**REQUIREMENT**
The material below has pictures in it. Set down only the lines from the line containing "Screen dimensions: 836x518" through the line containing "Uncheck the Twitter checkbox", word for word, and leave the pictures behind.

**THE DATA**
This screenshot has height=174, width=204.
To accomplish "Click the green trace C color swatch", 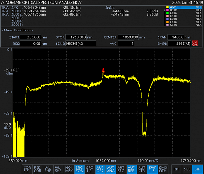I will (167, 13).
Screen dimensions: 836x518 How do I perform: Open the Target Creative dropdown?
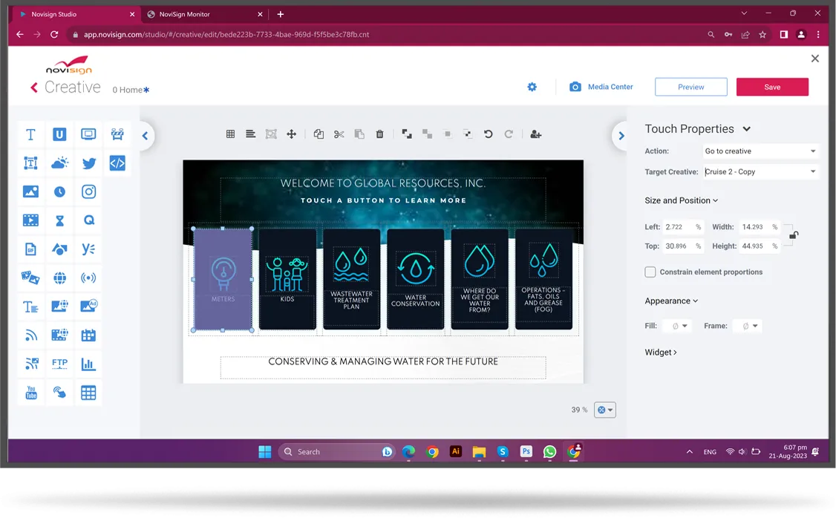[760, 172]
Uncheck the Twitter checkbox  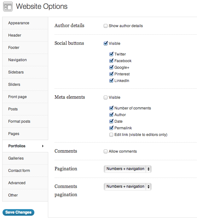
--
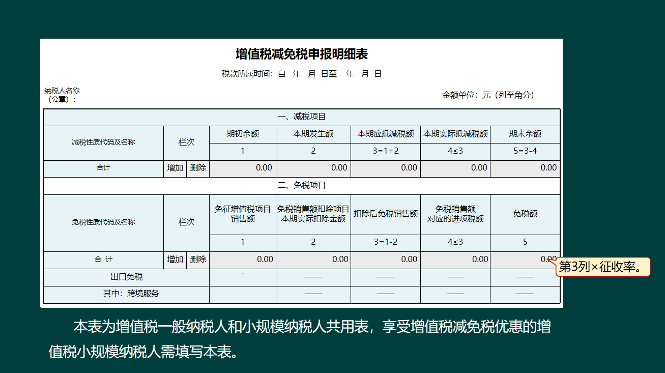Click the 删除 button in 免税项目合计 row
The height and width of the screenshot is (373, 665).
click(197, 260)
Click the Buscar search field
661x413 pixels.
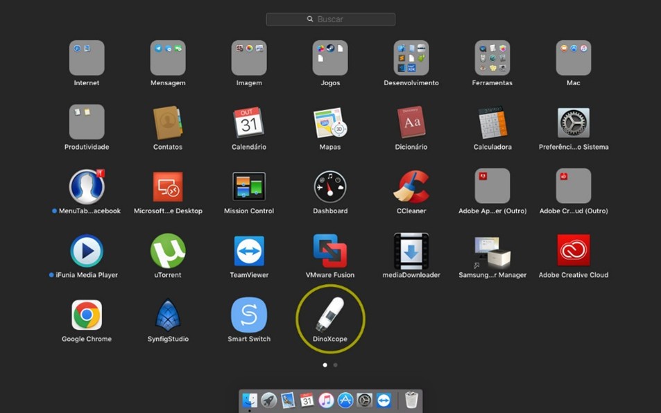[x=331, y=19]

**COMPLETED TASK**
Screen dimensions: 836x518 How do I perform: Open the Target Creative dropdown?
[760, 172]
Uncheck the Twitter checkbox  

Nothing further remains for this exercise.